Aktbilder mag ich allgemein nicht besonders, und sie würden auch nicht so in den politisch-soziokulturellen Subtext dieser Sammlung passen. Viele der Fotografinnen, die ich sammle, haben Serien mit Akten gemacht – berühmt sind zum Beispiel die von Carla Cerati –, aber von jeder Autorin oder Künstlerin wähle ich natürlich die Arbeiten aus, die am besten in den Aufbau des Ensembles passen. Was Selbstporträts betrifft, überlege ich gerade einen eigenen Seitenstrang zusammenzustellen, denn in diesem Bereich gibt es wirklich eine Menge interessanter Arbeiten!

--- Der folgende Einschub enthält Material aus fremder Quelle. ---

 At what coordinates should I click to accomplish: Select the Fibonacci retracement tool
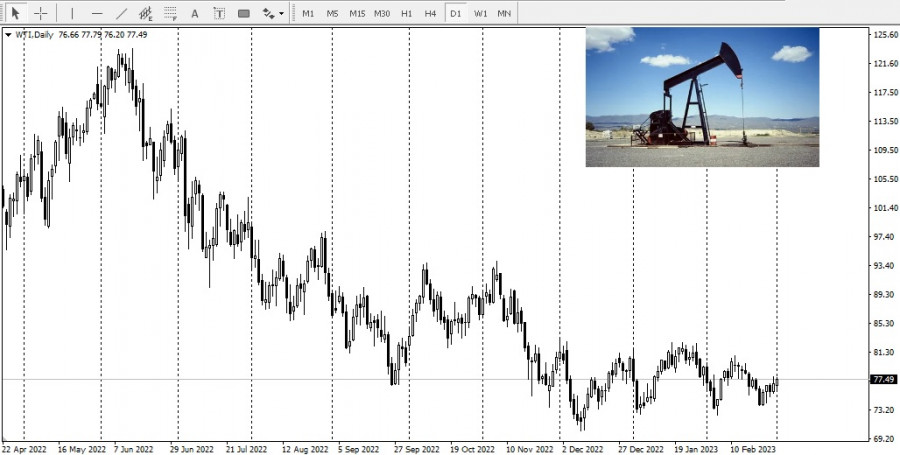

Eine Ausnahme fällt mir aber doch ein, und die hat mit einem der seltsameren Italienbilder in dieser Ausstellung zu tun. Könnten Sie mir verraten, was es mit diesem bizarren Ritual auf sich hat, das die Fotografin Marialba Russo eingefangen hat und in dem ein nackter Junge von schwarz bekleideten Erwachsenen in einem Waldstück durch eine Art Reifen gehoben wird?

Natürlich: Das Bild zeigt einen uralten Initiationsritus. Dabei wird der adoleszente Junge wörtlich neu geboren, während er unbekleidet eine "Vagina" passieren muss, die aus einem speziell hierfür geschnittenen Ast geformt wird. Die alte Frau ist in schwarz gekleidet, der Zauberer aus dem Dorf vollführt den Ritus mit der Unterstützung von zwei weiteren Männern. Diese anthropologische fotografische Befragung war übrigens Marialba Russos unabhängiger Beitrag zu den Studien und Recherchen von Ernesto De Martino, einem renommierten Wissenschaftler, der diese Rituale in den 1970er-Jahren untersuchte – zu einer Zeit, in der sie in einigen abgelegenen Gegenden Süditaliens, vielleicht in Kalabrien, noch immer durchgeführt wurden.